Por la mañana, no salimos con la idea de quedarnos en La Valeta, así que estábamos allí sin haber preparado nada, ni siquiera contábamos con un mapa para movernos por el casco antiguo. Eso sí, aparte de que hay planos por todas partes y siempre cabe el remedio de recurrir a “San Google Maps”, tampoco resulta fácil perderse porque la ciudad vieja ocupa una península en forma de rectángulo con un par de calles centrales que la recorren longitudinalmente y a través de las cuales se llega a todas partes. Eso sí, para alcanzarlas desde el borde del mar hay que afrontar empinadas cuestas o subir escaleras, muchas escaleras.
Podíamos haber tomado el ascensor hasta Upper Barrakka (vale el billete del ferry), pero entonces no lo sabíamos, así que nos dispusimos a “trepar” desde el principio hacia Victoria Gate, donde nos esperaba el consiguiente tramo de escaleras al final del cual aparecimos en el Bastión de Santa Bárbara, con buenas vistas. Pero lo que más nos llamó la atención, además de los maltratados edificios del entorno, fue la gran animación que se respiraba en la zona, donde destaca su cabina telefónica roja -memoria viva de los tiempos de la dominación británica-, que forma un conjunto turístico perfecto con los balcones de las casas aledañas, pintados del mismo color. En la calle del fondo, un buen número de personas tomaban algo, con los peldaños de las escaleras convertidos en improvisadas terrazas.
Cerca de la cabina roja, mirando hacia los balcones de la calle Liesse, que pasa por debajo, sin saber por qué me acordé de Venecia; sin embargo, al cruzar el puente elevado, la sensación se evaporó al divisar una línea de asfalto con tráfico y coches aparcados en vez de las aguas de un canal con sus góndolas. Aun así, el lugar merece una visita por sus contrastes.
A esas alturas, lo que queríamos era encontrar un sitio para cenar, así que, como no teníamos ninguna referencia, decidimos ir a las inmediaciones de la Catedral, donde pensábamos que habría bastante restauración. Claro que para llegar allí había que afrontar hacia arriba las consabidas cuestas o las temidas escaleras: ¡madre mía!
Ya de noche, no recuerdo cómo ni por dónde, llegamos a Trik Il Merkariti, la calle del Mercado, repleta de terrazas, la mayoría a tope de gente, algo lógico siendo sábado y con un tiempo estupendo.
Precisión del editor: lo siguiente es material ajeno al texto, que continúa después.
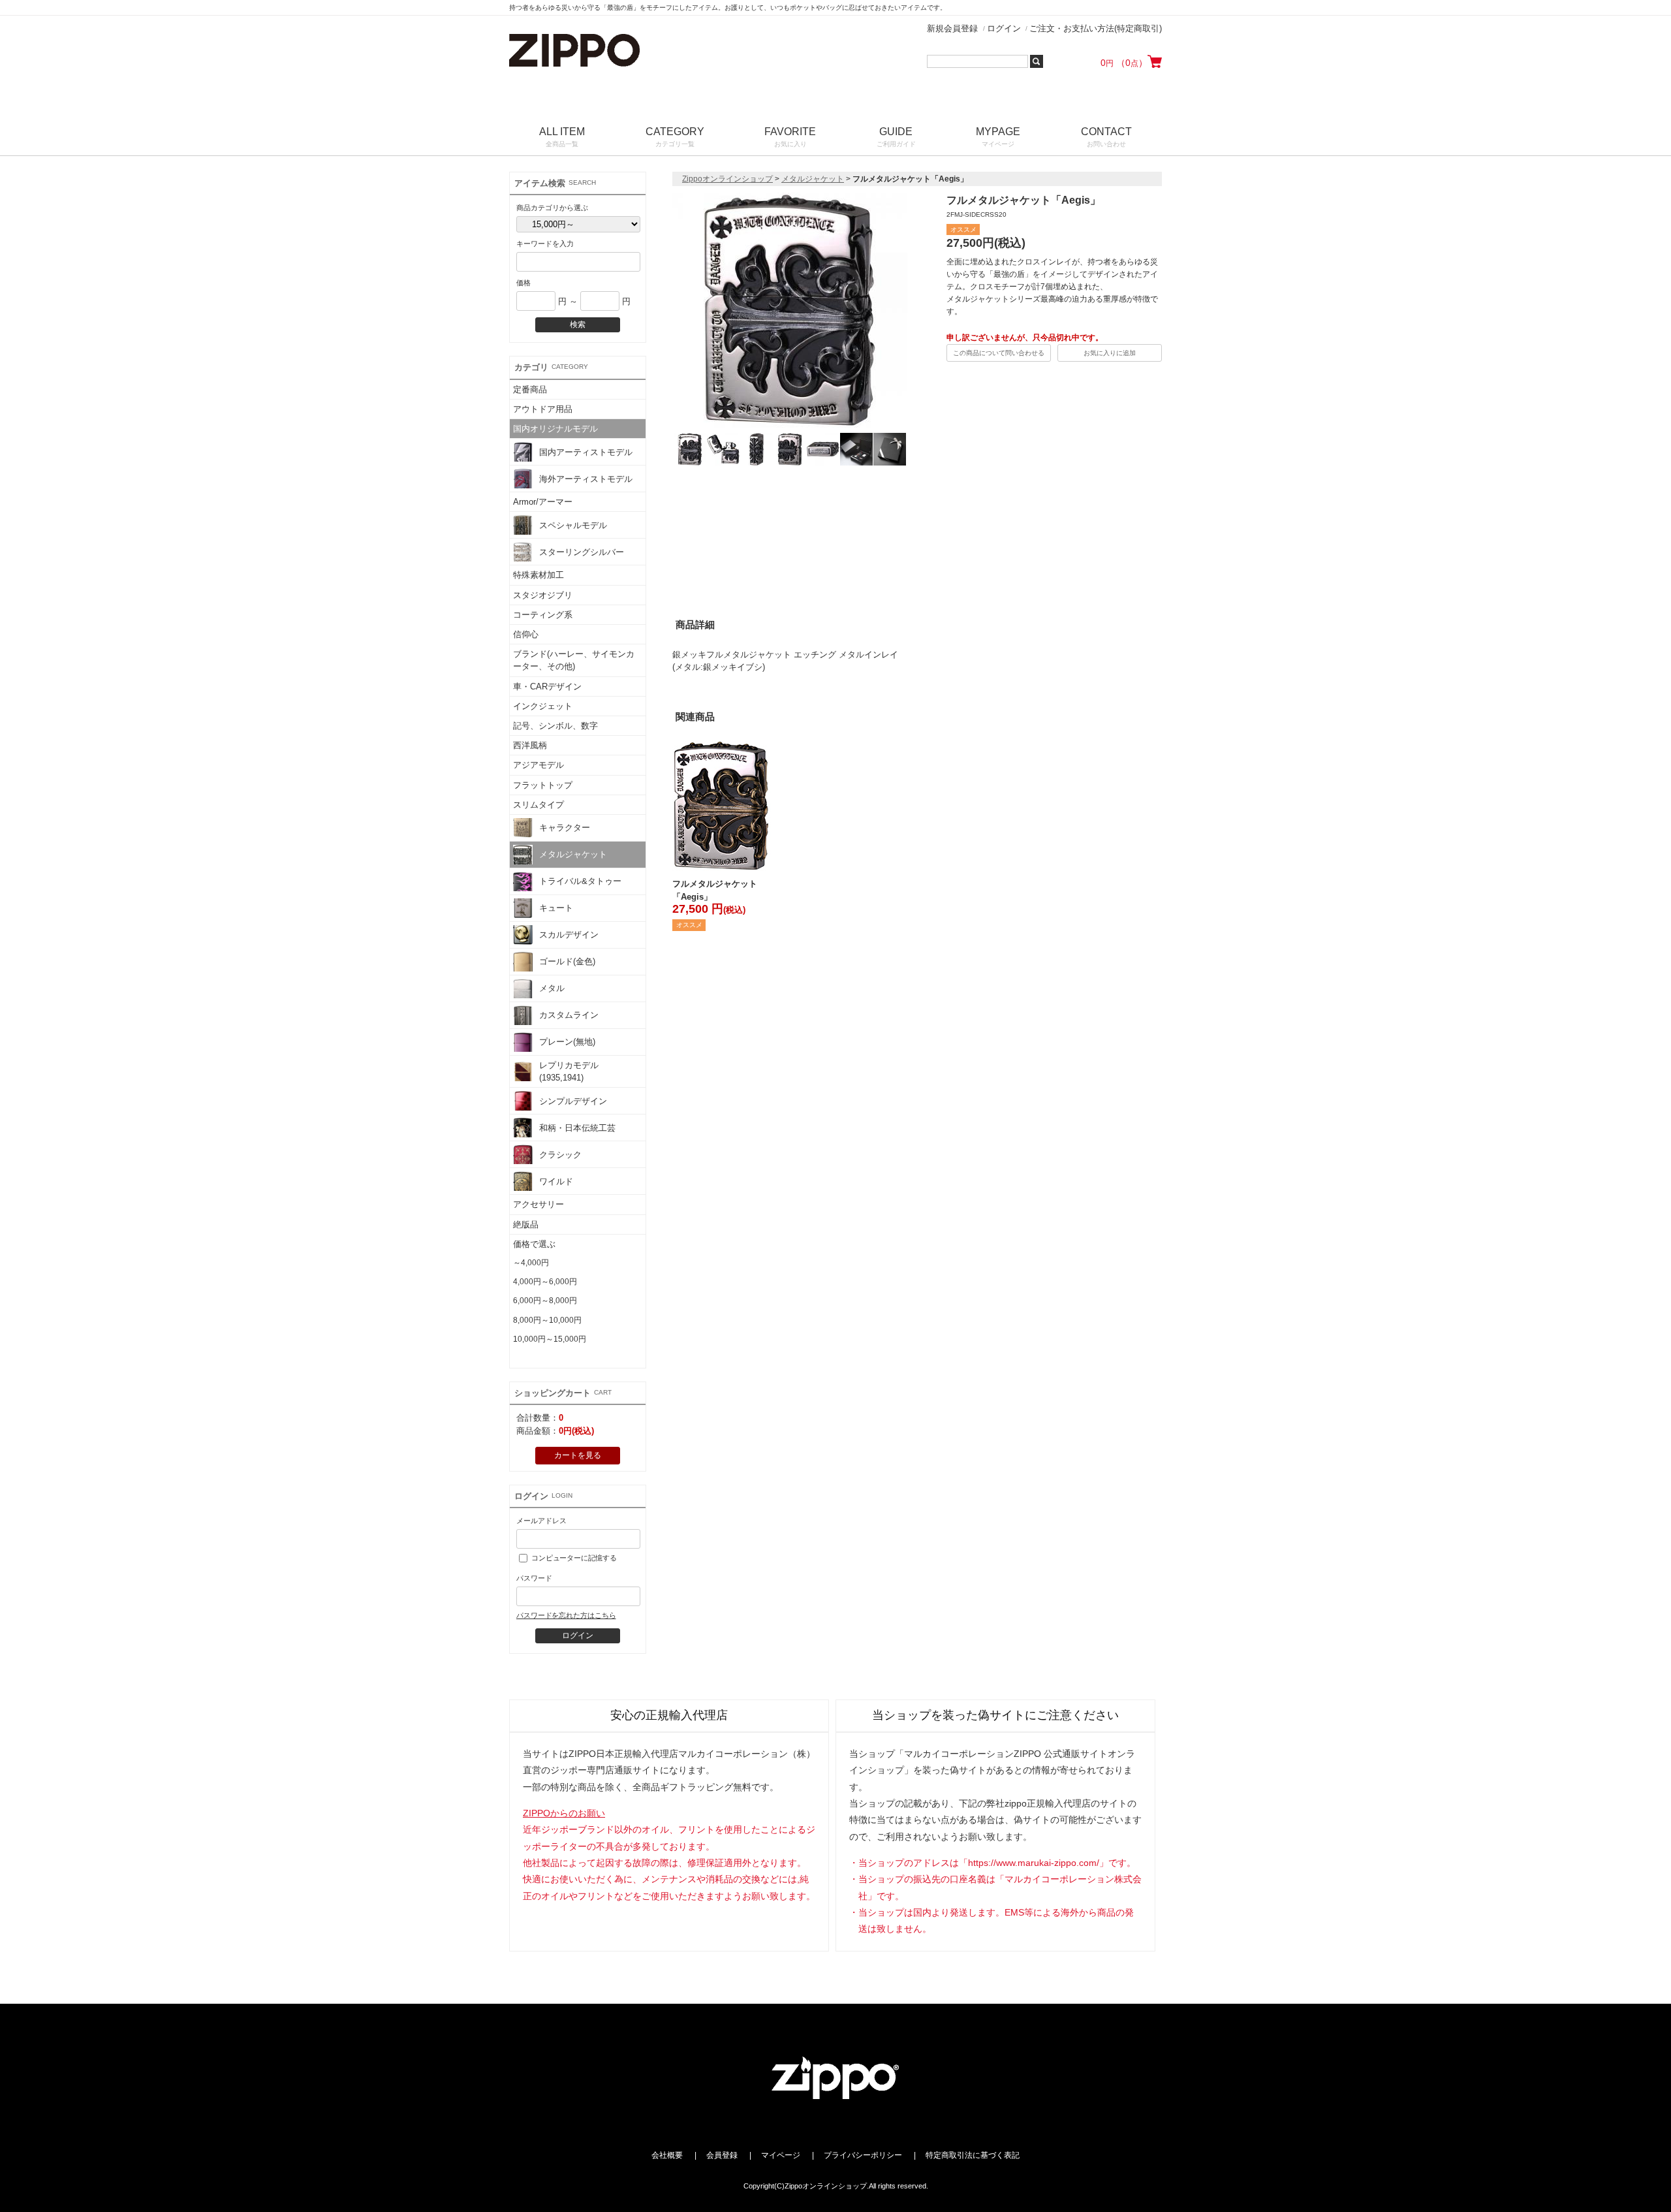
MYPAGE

Vimos bastante oferta de todo, aunque, claro, algunas sugerencias no nos parecían muy apropiadas...
Casi agotadas, nos sentamos en la mesa que nos ofreció uno de esos camareros que te aseguran que vas a tomar las mejores especialidades de La Valeta. Volví a compartir menú con mi amiga: mejillones al ajillo, una pizza gigante y una botellita de vino blanco maltés. Estuvo bien. En total, 32 euros.
Luego, fuimos a dar una vuelta sin tener ni idea de por dónde íbamos. Había gente por todas partes, con numerosas actuaciones musicales en directo, algunas bastante buenas. Dejando aparte las multitudes, nos gustaba lo que veíamos.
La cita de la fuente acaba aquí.